2 Elle m'a demandé d'obtenir des éclaircissements à ce sujet afin qu'elle
3 puisse rendre ses conclusions aussi vite que possible.
4 M. le Président (interprétation)l D'après ce que j'ai compris, et je vais
5 vérifier dans quelques instants avec l'accusation, c'est qu'il y aura un
6 examen, un interrogatoire conjoint de façon que les deux experts puissent
7 discuter, mais on attend de chacun des experts qu'ils prononcent une
8 opinion ou un avis indépendant. Est-ce que les choses sont maintenant plus
9 claires pour vous?
10 M. Bakrac (interprétation): Oui, Monsieur le Président.

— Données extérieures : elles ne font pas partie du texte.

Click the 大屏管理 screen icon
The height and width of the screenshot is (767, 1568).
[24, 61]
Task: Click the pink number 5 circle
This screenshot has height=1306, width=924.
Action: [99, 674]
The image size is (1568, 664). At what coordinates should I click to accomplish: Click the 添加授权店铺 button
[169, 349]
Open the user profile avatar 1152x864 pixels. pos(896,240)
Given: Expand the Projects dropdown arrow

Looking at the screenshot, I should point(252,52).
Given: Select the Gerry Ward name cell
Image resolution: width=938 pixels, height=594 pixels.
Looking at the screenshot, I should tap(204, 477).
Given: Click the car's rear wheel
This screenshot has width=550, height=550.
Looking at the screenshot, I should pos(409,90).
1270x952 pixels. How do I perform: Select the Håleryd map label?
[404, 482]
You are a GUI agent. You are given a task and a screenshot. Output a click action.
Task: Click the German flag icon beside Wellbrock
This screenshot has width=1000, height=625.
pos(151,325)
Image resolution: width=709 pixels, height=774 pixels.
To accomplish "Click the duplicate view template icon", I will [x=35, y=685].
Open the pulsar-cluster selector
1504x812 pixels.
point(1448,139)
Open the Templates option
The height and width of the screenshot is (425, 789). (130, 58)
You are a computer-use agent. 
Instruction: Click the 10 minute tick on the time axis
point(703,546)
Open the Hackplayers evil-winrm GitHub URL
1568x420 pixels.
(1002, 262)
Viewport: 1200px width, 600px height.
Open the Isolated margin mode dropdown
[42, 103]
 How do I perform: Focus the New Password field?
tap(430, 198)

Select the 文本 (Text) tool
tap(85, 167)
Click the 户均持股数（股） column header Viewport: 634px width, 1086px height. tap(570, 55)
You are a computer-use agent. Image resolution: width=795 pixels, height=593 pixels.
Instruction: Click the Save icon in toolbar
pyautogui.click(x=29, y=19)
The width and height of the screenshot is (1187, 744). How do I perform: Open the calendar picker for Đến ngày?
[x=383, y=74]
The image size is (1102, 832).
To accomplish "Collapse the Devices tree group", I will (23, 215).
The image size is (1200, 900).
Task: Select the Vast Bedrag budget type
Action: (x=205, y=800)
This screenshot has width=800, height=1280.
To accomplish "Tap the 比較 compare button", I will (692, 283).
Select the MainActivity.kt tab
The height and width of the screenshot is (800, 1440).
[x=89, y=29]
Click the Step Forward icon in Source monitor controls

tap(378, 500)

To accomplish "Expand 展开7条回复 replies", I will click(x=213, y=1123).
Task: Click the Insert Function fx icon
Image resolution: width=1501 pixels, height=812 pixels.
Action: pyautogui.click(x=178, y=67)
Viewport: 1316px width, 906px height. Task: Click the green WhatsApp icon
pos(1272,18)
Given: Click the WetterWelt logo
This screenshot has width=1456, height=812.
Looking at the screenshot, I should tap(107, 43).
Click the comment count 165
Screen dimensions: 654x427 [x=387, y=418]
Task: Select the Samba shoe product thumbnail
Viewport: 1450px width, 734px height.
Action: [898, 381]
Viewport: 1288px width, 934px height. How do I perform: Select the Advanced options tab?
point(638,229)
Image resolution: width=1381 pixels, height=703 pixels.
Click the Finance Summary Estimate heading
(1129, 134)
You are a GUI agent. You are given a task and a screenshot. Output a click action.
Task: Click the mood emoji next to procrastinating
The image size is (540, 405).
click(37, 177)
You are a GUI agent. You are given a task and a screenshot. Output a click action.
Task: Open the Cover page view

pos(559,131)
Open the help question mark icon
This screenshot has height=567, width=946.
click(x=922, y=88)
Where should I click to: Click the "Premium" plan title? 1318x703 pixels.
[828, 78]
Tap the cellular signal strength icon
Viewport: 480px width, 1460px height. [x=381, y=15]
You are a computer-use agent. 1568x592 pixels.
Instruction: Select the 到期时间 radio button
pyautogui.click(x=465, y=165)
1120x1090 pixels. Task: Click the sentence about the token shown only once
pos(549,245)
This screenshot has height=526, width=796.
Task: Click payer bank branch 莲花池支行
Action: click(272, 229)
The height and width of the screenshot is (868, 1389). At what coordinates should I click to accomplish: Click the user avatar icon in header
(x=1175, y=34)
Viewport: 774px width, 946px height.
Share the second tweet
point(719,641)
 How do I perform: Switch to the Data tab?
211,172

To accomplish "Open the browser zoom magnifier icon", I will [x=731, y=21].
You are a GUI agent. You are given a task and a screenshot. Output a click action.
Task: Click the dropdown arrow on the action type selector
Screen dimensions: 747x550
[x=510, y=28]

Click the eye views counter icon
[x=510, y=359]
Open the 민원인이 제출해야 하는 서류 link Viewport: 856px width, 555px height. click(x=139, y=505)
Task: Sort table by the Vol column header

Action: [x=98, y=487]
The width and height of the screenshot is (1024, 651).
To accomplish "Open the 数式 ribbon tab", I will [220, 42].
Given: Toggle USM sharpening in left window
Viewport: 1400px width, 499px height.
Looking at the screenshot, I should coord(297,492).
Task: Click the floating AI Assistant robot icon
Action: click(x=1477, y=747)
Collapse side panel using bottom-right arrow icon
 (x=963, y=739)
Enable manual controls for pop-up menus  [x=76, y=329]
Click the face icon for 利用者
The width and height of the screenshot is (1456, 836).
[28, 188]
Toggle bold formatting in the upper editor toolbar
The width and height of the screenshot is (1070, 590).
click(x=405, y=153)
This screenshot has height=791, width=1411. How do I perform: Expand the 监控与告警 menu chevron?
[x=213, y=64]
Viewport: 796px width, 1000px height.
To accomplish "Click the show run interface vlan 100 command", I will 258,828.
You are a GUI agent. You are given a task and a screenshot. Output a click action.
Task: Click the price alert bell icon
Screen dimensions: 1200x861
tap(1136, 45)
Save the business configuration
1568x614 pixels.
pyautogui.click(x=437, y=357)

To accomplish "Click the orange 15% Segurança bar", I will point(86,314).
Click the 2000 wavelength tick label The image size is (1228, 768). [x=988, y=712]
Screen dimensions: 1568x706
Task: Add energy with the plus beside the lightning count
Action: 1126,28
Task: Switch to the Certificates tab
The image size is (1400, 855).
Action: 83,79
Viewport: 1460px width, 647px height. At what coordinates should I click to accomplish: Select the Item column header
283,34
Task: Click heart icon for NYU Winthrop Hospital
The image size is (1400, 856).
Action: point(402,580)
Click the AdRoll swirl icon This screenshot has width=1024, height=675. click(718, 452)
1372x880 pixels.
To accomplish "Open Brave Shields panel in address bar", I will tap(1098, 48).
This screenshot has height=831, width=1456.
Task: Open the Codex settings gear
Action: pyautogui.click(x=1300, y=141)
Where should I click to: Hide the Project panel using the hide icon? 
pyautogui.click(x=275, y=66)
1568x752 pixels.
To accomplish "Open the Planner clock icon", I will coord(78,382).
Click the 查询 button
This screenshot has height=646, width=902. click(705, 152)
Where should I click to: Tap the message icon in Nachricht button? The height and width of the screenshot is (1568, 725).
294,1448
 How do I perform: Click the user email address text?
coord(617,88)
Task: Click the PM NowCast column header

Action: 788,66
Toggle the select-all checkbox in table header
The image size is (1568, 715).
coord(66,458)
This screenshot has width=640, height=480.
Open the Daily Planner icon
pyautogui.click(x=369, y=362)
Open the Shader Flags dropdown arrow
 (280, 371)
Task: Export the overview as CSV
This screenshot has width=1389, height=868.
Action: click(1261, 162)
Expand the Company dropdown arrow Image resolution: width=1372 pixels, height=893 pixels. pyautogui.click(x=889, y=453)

11 M. le Président (interprétation): Madame Uertz-Retzlaff?
12 Mme Uertz-Retzlaff (interprétation): Nous avons également pensé que cela
13 se passerait de la sorte et notre expert nous a d'ailleurs signalé que
14 c'est la façon dont cela se passe. Le psychologue procède aux tests en
15 présence du psychiatre et ensuite ils discutent tout deux des résultats
16 des tests.
17 M. le Président (interprétation): Oui, il ne s'agit pas pour eux d'être
18 d'accord sur les résultats, mais cela leur donne la possibilité de
19 discuter de ces questions ensemble. S'ils arrivent à un accord, tant
20 mieux. Sinon, tant pis. Nous, nous voulons avoir, de toute façon, un
21 rapport indépendant de la part de chacun d'entre eux.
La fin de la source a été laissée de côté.